CLAPPERTON'S BORDER CINEMA
Ian Mitchell
26th October 2005

Fifty-five members of the Old Gala Club attended in the Upper Volunteer Hall to hear Mr. Ian Mitchell give a talk on "Clapperton's Border Cinema". Robert D. Clapperton (1834-1918) founded the company in 1867 though he had previously trained and worked as a dyer in one of the textile mills. He married Margaret Mitchell, a widow, who already had a son, William Mitchell (1869-1944). William had a son William McLean Mitchell (1899-1986) who worked in the company for 70 years. He married Wendy and they were the parents of Ian William Mitchell, our lecturer, who is thus the fourth generation of the family to run the business.

Photography was a very lucrative trade in the 1860s and '70s with people queuing up to have their photographs taken, and this despite its being expensive. A visiting card sized picture would cost 101- which was a week's wage in those days. "Cabinet" portraits, which were twice this size, cost one guinea. There was no electricity then, so everything had to be done in daylight and people had to sit very still as the exposures were long by today's standards. Fidgety customers were sometimes put in a discreet neck clamp to keep them still! The cameras did not have shutters. The photographer took the lens hood off, counted the seconds and then replaced it. Mr. Mitchell showed a slide of the 1867 "darkroom" originally used by Robert D. It was an ordinary room but with red glass in the window. The studio and darkroom were housed in sheds with big windows and skylights beside his own home. (1 KW. lights were installed only in the 1920s). The studio had a number of painted backcloths for the portraits such as a country or lakeside scene. One was of the Forth Bridge and there were props to make it look as though the subject was rowing under it.

Mr. Mitchell said that he had an archive of thousands of glass negatives and this despite the fact that in Victorian and Edwardian times glass negatives were cleaned and recoated after use as one could not go out and buy new ones. Unfortunately the archive was totally unstructured and unrecorded. He wished that someone with five years to spare would volunteer to take on the task so that it was properly organised like the Old Gala Club's collection is. Mr. Mitchell then showed a selection of slides that he had managed to make from the old glass negatives.

Firstly there was a selection from the 1900s when post card photography was very popular and very lucrative. There were family portraits, the Ettrick Forest Bowling Club (whose members would not have looked out of place in an old cowboy movie!), rugby and tennis teams, gamekeepers with their gun dogs, and farmers showing off their prize bulls. Next came the Great War with pictures of soldiers on horseback and French war cemeteries in Picardie. There then followed agricultural scenes including a man and two horses pulling a single furrow plough, boys as young as 13, having just left school, harvesting, building stooks which were then built into stacks, horses being used in forestry, and a traction engine powering a threshing machine before the grain was bagged in two hundredweight sacks.
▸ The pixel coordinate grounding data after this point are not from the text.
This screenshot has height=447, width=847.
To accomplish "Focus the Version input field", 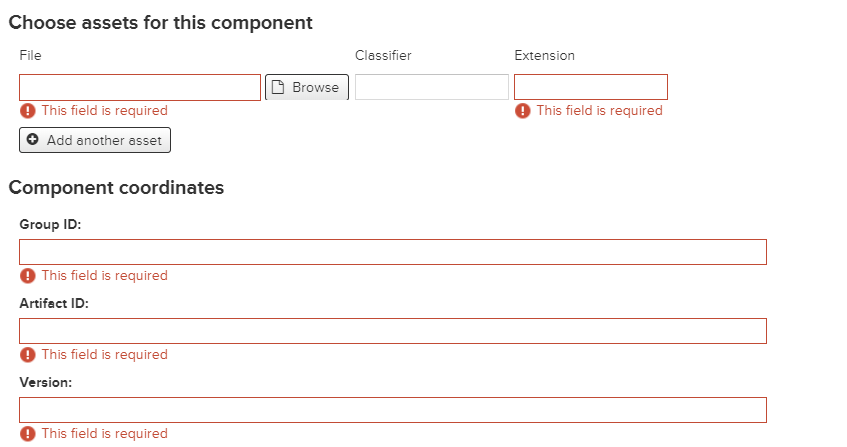I will pos(393,410).
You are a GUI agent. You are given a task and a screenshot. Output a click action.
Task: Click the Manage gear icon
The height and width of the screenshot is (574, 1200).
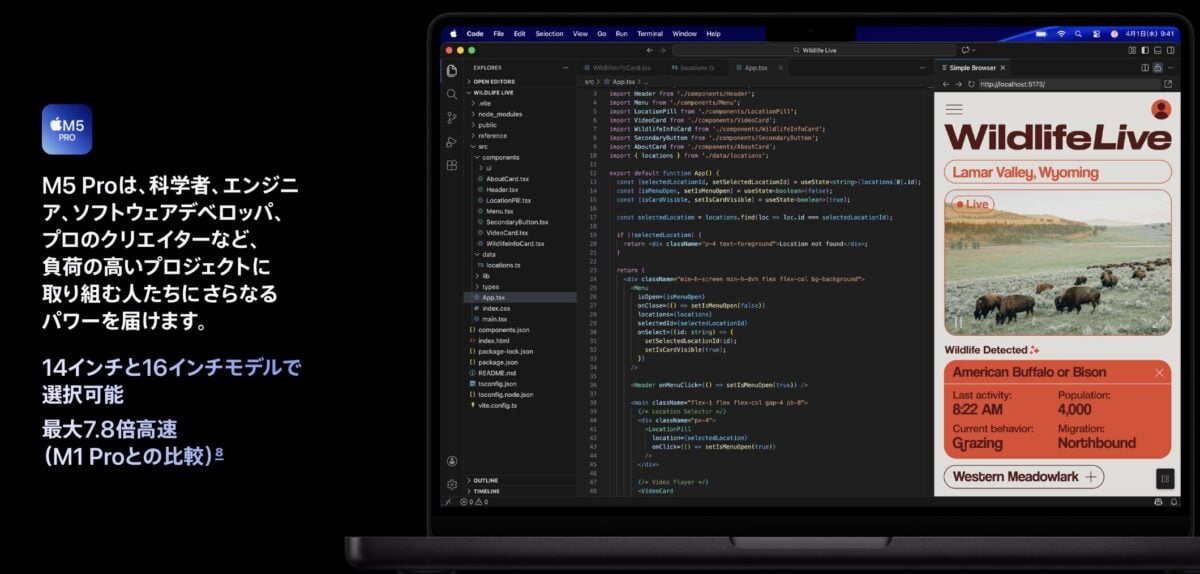452,484
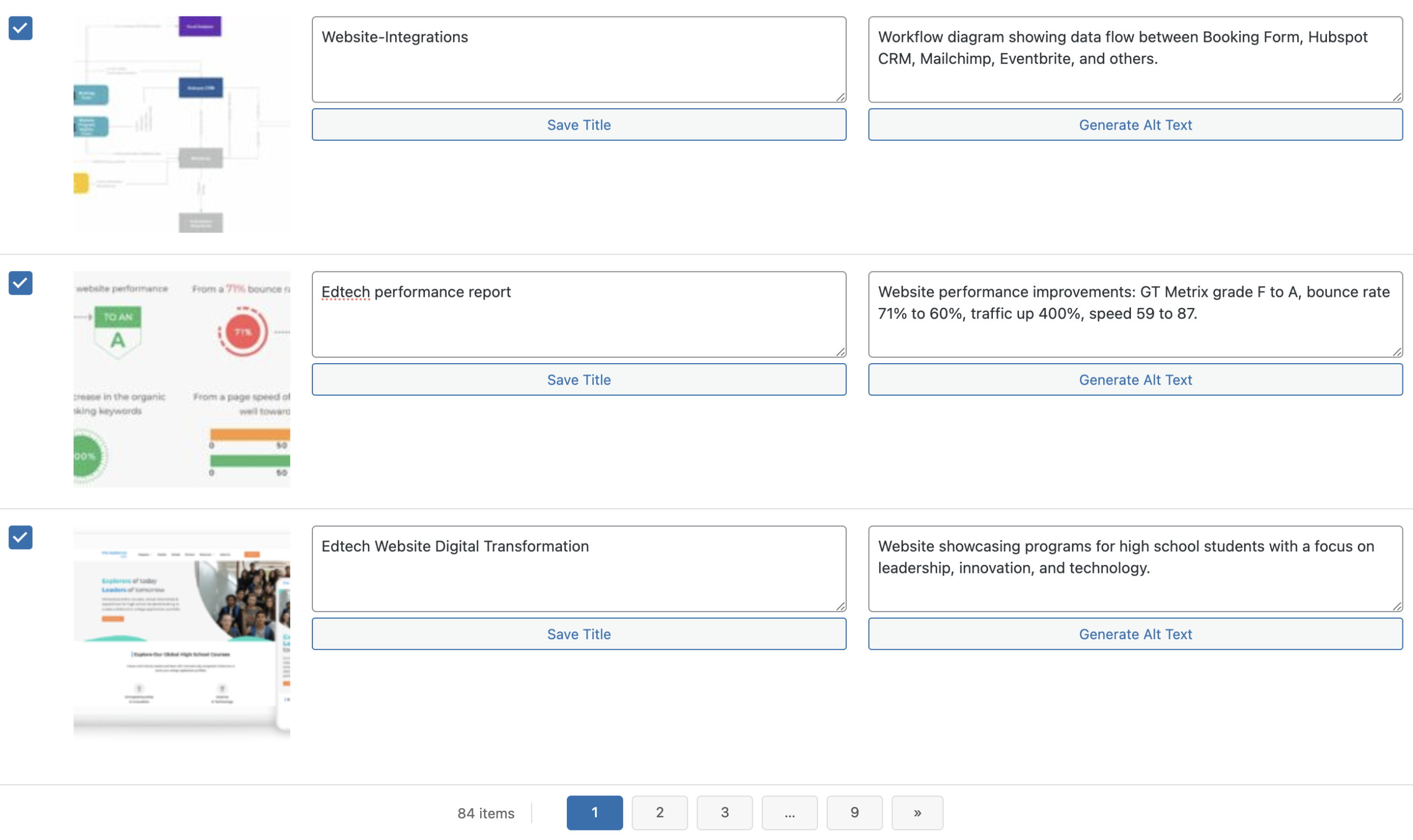This screenshot has height=840, width=1413.
Task: Open the workflow diagram thumbnail
Action: [182, 125]
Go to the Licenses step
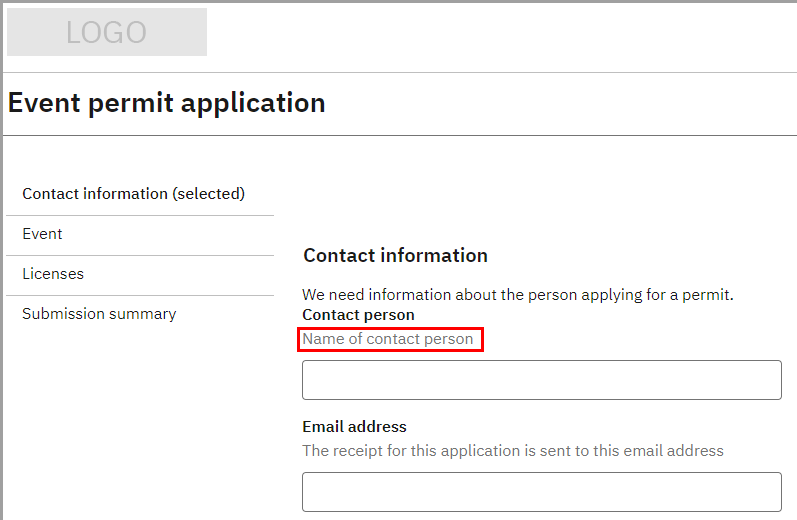Image resolution: width=797 pixels, height=520 pixels. [x=53, y=274]
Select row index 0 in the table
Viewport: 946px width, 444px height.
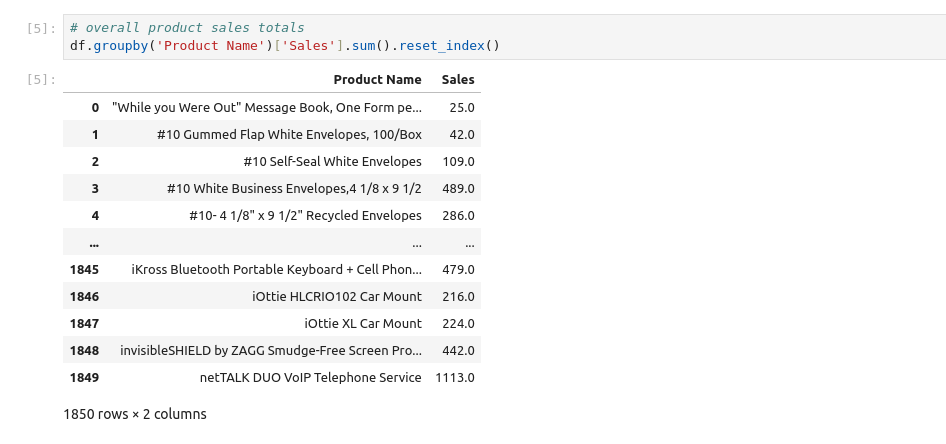(x=95, y=107)
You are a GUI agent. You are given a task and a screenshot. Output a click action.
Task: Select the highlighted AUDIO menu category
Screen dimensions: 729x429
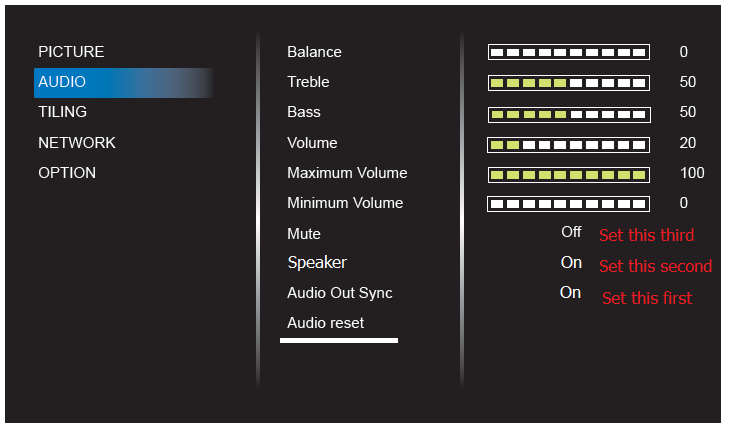tap(62, 82)
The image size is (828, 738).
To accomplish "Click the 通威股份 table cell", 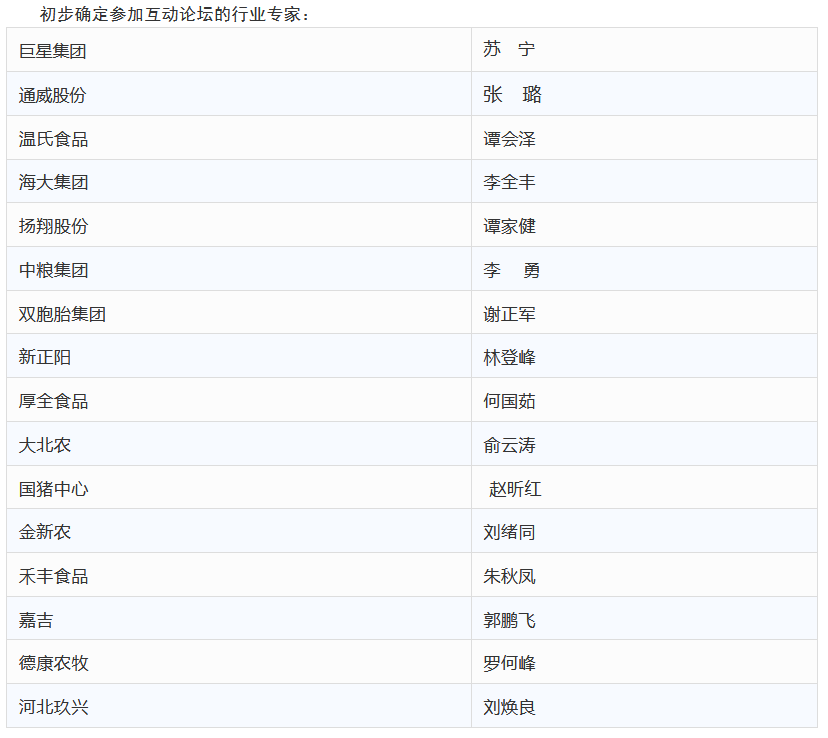I will (53, 95).
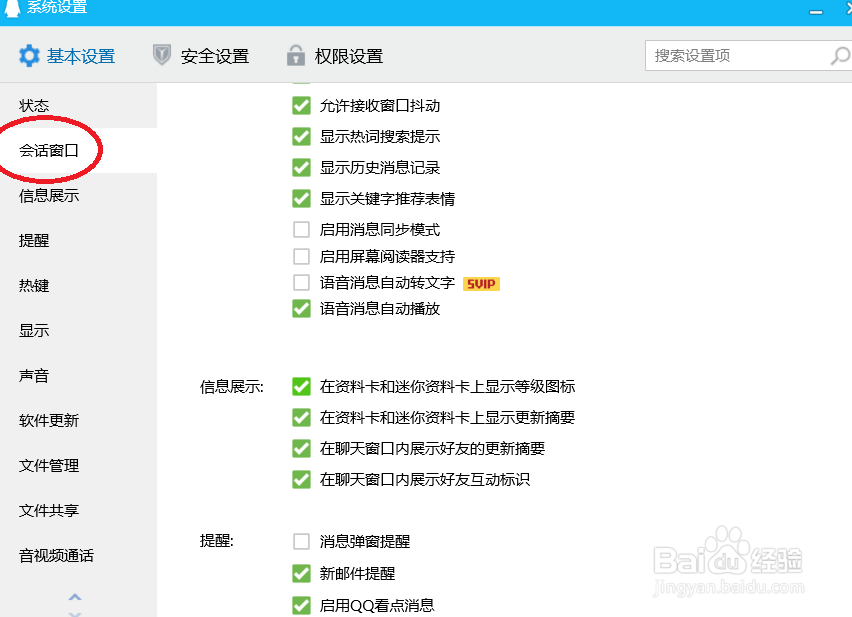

Next came people, the then Duchess of Dalkeith with the then Crown Prince now Emperor of Japan, Anthony Eden, Maurice Chevalier at Abbotsford and Princess Margaret at St. Boswells. These were followed by a selection of pictures of the Scottish Borders including not only standards like the bridges at Leaderfoot, Kelso bridge and abbey and the Tax Collector's house at Melrose abbey but also of things that are no more, like the otter hunters with their huge dogs, the Lauderdale hunt in the rain, the Buccleuch hunt on Denholm Green and the men of Hawick playing hand ball in the river (weird or what?). Lastly there was a selection of photos of the very first Braw Lads Gathering in Galashiels in 1930. Norman Houldsworth gave a warm vote of thanks.